Might take a look at phototransistors instead. I don't happen to have any commonly available phototraonsistors on hand to test, though - just some ancient oddballs. Radio Shack has some I/R phototransistors, which would solve the "loop" problem; LED's output light in a very narrow spectrum, and an I/R phototransistor would not "see" it's output. However, an incandescent lamp puts out light all across the spectrum, including IR and UV. I don't know if they are "switching" type, though.
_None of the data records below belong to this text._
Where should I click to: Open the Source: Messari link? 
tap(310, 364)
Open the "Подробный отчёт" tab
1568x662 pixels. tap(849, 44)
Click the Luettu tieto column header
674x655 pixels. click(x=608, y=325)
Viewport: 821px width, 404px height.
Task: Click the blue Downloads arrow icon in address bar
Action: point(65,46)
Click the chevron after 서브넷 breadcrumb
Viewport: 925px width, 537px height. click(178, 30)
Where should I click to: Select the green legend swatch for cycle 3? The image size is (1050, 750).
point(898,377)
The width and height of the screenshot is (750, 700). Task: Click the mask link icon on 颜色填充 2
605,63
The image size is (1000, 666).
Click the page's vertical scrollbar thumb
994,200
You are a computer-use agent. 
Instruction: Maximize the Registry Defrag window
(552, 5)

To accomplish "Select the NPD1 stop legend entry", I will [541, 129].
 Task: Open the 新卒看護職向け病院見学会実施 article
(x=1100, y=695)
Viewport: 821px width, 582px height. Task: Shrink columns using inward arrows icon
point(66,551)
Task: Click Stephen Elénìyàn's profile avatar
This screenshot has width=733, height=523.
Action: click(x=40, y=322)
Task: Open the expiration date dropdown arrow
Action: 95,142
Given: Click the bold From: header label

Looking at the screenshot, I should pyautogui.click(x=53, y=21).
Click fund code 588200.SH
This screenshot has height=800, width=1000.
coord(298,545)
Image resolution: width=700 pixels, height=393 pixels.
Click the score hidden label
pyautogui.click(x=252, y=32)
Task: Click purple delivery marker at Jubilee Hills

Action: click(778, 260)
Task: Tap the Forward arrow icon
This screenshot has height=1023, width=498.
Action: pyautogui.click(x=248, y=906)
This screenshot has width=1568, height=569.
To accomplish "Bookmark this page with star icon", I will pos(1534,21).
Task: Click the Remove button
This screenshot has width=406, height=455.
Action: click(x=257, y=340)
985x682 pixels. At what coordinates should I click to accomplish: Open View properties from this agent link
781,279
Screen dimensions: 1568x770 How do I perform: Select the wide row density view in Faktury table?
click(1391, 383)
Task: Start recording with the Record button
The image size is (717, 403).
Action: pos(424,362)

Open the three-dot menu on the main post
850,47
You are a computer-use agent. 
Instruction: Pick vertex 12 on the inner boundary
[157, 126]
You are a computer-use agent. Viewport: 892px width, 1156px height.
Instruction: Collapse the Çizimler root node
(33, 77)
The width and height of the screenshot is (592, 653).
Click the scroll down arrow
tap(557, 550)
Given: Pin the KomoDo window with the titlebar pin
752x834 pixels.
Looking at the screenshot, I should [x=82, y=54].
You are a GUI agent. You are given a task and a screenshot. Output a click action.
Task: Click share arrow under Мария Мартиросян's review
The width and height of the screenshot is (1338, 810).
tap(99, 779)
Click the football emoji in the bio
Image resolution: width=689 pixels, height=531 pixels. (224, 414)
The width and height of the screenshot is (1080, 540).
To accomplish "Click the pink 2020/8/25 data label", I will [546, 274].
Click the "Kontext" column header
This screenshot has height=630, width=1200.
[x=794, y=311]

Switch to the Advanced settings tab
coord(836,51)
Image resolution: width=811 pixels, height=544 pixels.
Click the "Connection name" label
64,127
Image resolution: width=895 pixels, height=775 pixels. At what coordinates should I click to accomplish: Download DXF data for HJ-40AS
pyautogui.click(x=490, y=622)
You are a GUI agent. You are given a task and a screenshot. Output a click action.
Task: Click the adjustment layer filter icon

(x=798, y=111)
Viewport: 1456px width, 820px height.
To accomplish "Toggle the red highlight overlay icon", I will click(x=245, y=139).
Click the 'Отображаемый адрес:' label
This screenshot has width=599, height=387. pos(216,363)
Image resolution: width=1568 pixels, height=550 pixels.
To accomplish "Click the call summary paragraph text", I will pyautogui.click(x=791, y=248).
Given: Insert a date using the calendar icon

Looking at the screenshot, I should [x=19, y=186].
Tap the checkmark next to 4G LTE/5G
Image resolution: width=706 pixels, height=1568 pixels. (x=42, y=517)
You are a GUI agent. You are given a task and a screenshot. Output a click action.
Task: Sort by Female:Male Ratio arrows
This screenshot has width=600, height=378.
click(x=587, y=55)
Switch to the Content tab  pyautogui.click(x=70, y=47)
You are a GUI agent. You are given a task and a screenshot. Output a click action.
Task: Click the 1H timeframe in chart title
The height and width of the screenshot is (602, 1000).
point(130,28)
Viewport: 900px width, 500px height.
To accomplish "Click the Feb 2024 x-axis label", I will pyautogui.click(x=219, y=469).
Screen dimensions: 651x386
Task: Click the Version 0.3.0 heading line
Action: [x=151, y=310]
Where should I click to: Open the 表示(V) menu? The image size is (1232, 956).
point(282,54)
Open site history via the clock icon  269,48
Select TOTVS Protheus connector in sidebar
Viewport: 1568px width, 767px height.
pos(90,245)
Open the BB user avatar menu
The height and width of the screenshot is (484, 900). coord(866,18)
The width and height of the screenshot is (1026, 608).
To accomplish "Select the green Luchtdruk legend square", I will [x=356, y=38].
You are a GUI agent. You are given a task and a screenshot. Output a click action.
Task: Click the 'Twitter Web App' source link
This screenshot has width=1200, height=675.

The LED needs to be connected up in series with the phototransistor and a load resistor, and the battery across those three. At this point, I have no clue as to what your LED needs as far as voltage drop and current, nor do I have any data for your photodetector.
 

bloguetronica

Joined Apr 27, 2007
1,541
You can use a phototransistor and a comparator for this. The detector stage would consist of a voltage divider mede of a phototransistor and a resistor. The ouput of the voltage divider (assuming that you will ground the phototransistor) would be at the "-" input of the comparator. Connected to the "+" input would be a reference voltage divider. Then the comparator would give enough current and an "on-off" signal output.
 

zlazer

Joined Oct 12, 2007
1
I think what this guy wants is the ability and therefore what circutry is needed to turn on an LED when light hits a silicon photodetector....since the detector outputs a very low amount of current it probably is not enough to power the LED. The batter is necessary to power the LED but there must be a circuit where the detector current will allow the battery to pass voltage and turn on the led...right? I have solar cells at home that turn on led's when it gets dark...should be the same idea?
ideas for this guy?
 

bloguetronica

Joined Apr 27, 2007
1,541
I think what this guy wants is the ability and therefore what circutry is needed to turn on an LED when light hits a silicon photodetector....since the detector outputs a very low amount of current it probably is not enough to power the LED. The batter is necessary to power the LED but there must be a circuit where the detector current will allow the battery to pass voltage and turn on the led...right? I have solar cells at home that turn on led's when it gets dark...should be the same idea?
ideas for this guy?
I think my solution solves the problem, since all the current is provided by the comparator.

Yes, that is more of what I am looking for. I am unsure what I need between the PD and LED.
You can use a LM393 as a comparator, between the detector circuit (the phototransistor and resistor connected as a voltage divider) and the LED. Just as I said.

Of course there are other solutions, and some better...but I prefer others to present them instead.